Drop the Bomb!

Readers of the gushing Austin American-Statesman could be forgiven for thinking differently, but other people actually ran the 2006 New York City Marathon besides Lance Armstrong.

Lance might have been ensconced by a motorcycle brigade, personal pacers, and every amenity a runner could want. But 38,000 mere mortals had the privilege of being bussed into Staten Island four hours before the 10 a.m. start, shivering in sub-40 degree weather, waiting in hour-long lines to relieve themselves in port-o-cans and inhaling the stench that thousands of nervous runners collectively emit. Yes, thousands of them were out there—pacing, peeing, waiting, passing gas. For reasons I’m still coming to terms with, I was one of them.

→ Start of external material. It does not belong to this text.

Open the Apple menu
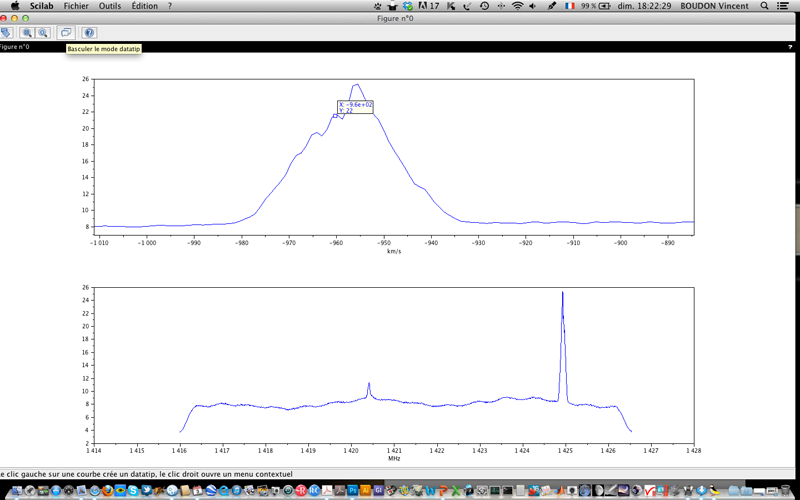This screenshot has width=800, height=500. tap(14, 6)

The night before the race, I ate the obligatory pasta dish at a Midtown restaurant with a few old friends. It was a $30 plate of pasta consisting of little more than four squares of ravioli and a decorative dribble of red sauce, but this was carbo-loading, I explained, watching my friends sip their red wine and order $15 chocolate desserts. During the meal, I overheard the woman to my right whisper to her friend, “I can’t imagine why anyone would run a marathon. I mean, he must really have something silly to prove.” The comment banged around my head as I tried to sleep that night. An annoying question, to be sure, but not a bad one: Why was I doing this?

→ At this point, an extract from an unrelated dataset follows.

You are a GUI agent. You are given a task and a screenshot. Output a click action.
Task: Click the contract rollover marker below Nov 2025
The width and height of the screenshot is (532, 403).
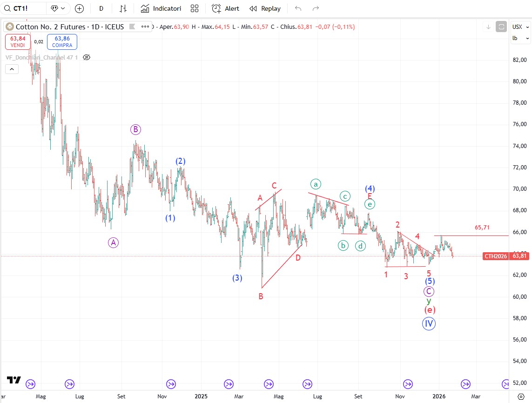tap(408, 384)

Early the next morning I drank two cups of bad coffee (yes, I know, a dehydrating substance) under the Verrazano-Narrows Bridge as the sun rose over the island. Waiting around for the race to start with my Austin friends Ward and Mark, I was forced to confront the inevitable port-o-can experience. The line of cans stretched down an undulating field like the Great Wall of China, but the queues of runners shifting from one foot to the other remained, despite the preponderance of johns, gargantuan. With lots of time to people-watch, I noticed how everyone was rail thin. The only really fat person stood directly in front of me in the port-o-can line. We had a nice conversation. He was Norwegian and wore a bulky GPS device on his shoe. He took a disconcerting amount of time in the “bathroom,” and when he finally came out, I pointed at his shoe and joked “Hey, don’t get lost out there, huh.” He laughed, really laughed, and, just as I was ducking into the can, came over and gave me a bear hug.

Inside the blue can I held my breath, pondered the unexpected hug, and concentrated on the task at hand. All I could do, though, was read over and over again the sticker posted above the plastic urinal: “Warning: Overuse may result in unsatisfactory results.” Perfect, I though, just perfect. And then, after considerable deliberation, I took my pee.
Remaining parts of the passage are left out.